- [Task instructions]
Reproduce the section of the meeting report starting with "Nov 21, 2011" and going on through "in applied probability.", substituting "Sverige" for "Sweden" wherever it occurs.

- [Provided passage]
+-------+
Nov 21, 2011

Meeting report: Applied Probability Conference

Kavita Ramanan reports:

The 16th Applied Probability Conference, sponsored by the Applied Probability Society of INFORMS and co-sponsored by the IMS, was held from July 6–8, 2011, on the campus of the Royal Institute of Technology (KTH) in Stockholm, Sweden. This three-day conference is part of a series of biannual conferences that is considered a leading forum in applied probability.

This year’s conference was organized by Henrik Hult of KTH, Kavita Ramanan of Brown University and Martin Reiman of Bell Laboratories, Alcatel-Lucent, with the help of a program committee and a local organizing committee.

The conference had over 350 participants from 36 countries spanning 5 continents. There were approximately 44 invited sessions, 16 contributed sessions and 42 additional sessions of contributed talks. Funding for advanced graduate students, post-doctoral fellows and researchers with recently completed PhDs to attend the conference was provided by the Division of Mathematical Sciences at the National Science Foundation. Additional support was provided by Brown University, KTH, Stockholm University, Uppsala University, the Swedish Research Council, the Bernoulli Society and the Swedish Statistical Society.

The conference featured three plenary talks. Philippe Robert from INRIA-Rocquencourt, France, kicked off the conference with a talk on “Scaling methods for the analysis of stochastic networks”, the next day Paul Dupuis from Brown University, USA, spoke on “Accelerating Monte Carlo–What does the Donsker-Varadhan theory have to say?” and Svante Janson from Uppsala University, Sweden, concluded the conference with a talk on “Bootstrap percolation on random graphs.” There were also two tutorial sessions, the first given by Avi Mandelbaum from the Technion, Israel, on “Empirical Adventures in Call-Centers and Hospitals” and the second delivered by Sid Resnick from Cornell University, USA, on “Modeling Data Network Sessions”. A new introduction to the conference were two “Frontier Sessions” whose goal was to provide an introduction to and discuss challenging open problems in relatively new areas of active research. Amaury Lambert from UPMC, Université Paris 6 organized the one on “Stochastic Models in Phylogenetics” and Andrea Montanari from Stanford University, USA, organized the session on “New Uses of Random Matrices”. There was also a special session “On the Skorokhod Problem” held in honor of the probabilist A.V. Skorokhod who passed away in January, 2011.

There was plenty of time during the coffee and lunch breaks to promote research discussions. The weather was perfect throughout and the conference dinner was held at the beautiful Vasa museum in Stockholm.
+-------+
- [Source material]
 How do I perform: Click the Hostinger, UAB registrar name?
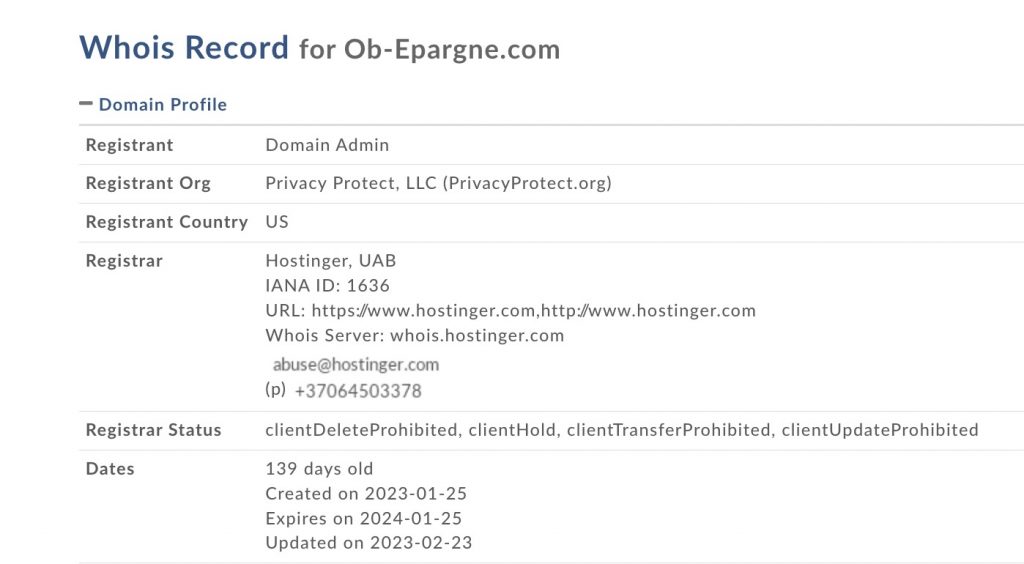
+-------+
- [Expected output]
Nov 21, 2011

Meeting report: Applied Probability Conference

Kavita Ramanan reports:

The 16th Applied Probability Conference, sponsored by the Applied Probability Society of INFORMS and co-sponsored by the IMS, was held from July 6–8, 2011, on the campus of the Royal Institute of Technology (KTH) in Stockholm, Sverige. This three-day conference is part of a series of biannual conferences that is considered a leading forum in applied probability.